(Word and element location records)
........

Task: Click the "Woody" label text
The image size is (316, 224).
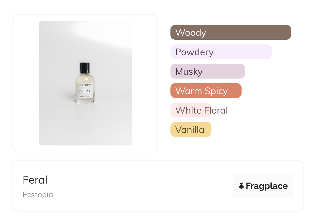Action: coord(191,33)
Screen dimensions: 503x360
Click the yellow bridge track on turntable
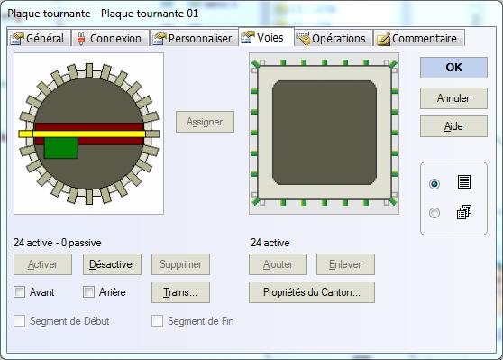tap(82, 134)
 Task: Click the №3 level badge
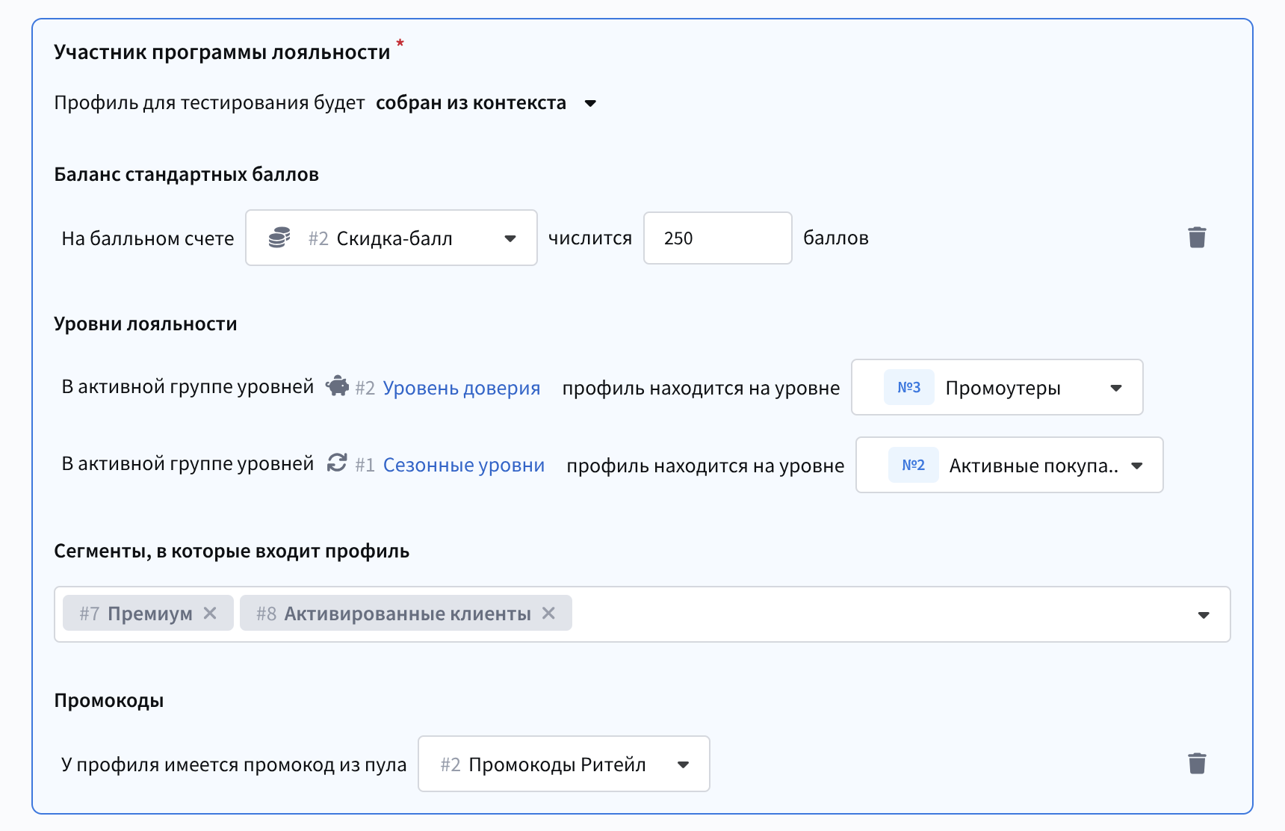point(908,388)
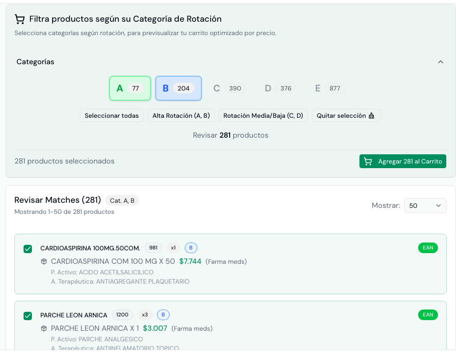Click the EAN badge on PARCHE LEON ARNICA row
Screen dimensions: 456x352
pyautogui.click(x=428, y=315)
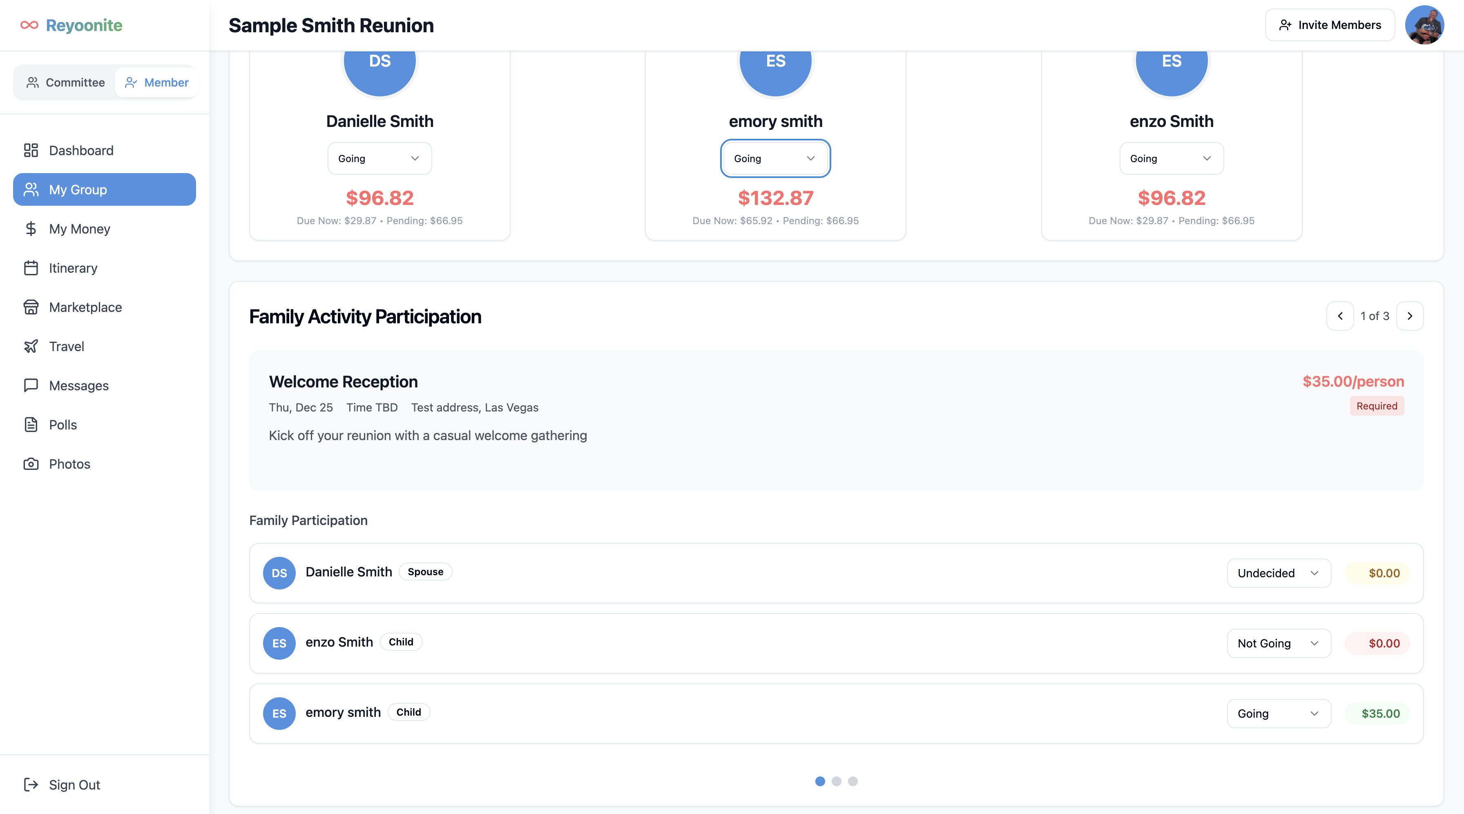The width and height of the screenshot is (1464, 814).
Task: Click the Travel airplane icon
Action: (x=31, y=347)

........

__GIVEN EXERCISE__
Reproduce each of the rows above precisely as it appears, omitting the pictures from your answer.

__RESULT__
Task: Click the "Woody" label text
The image size is (316, 224).
Action: coord(191,33)
Screen dimensions: 503x360
Click the yellow bridge track on turntable
tap(82, 134)
 Task: Click the №3 level badge
point(908,388)
Click the EAN badge on PARCHE LEON ARNICA row
Screen dimensions: 456x352
pyautogui.click(x=428, y=315)
The width and height of the screenshot is (1464, 814).
Task: Click the Travel airplane icon
Action: (x=31, y=347)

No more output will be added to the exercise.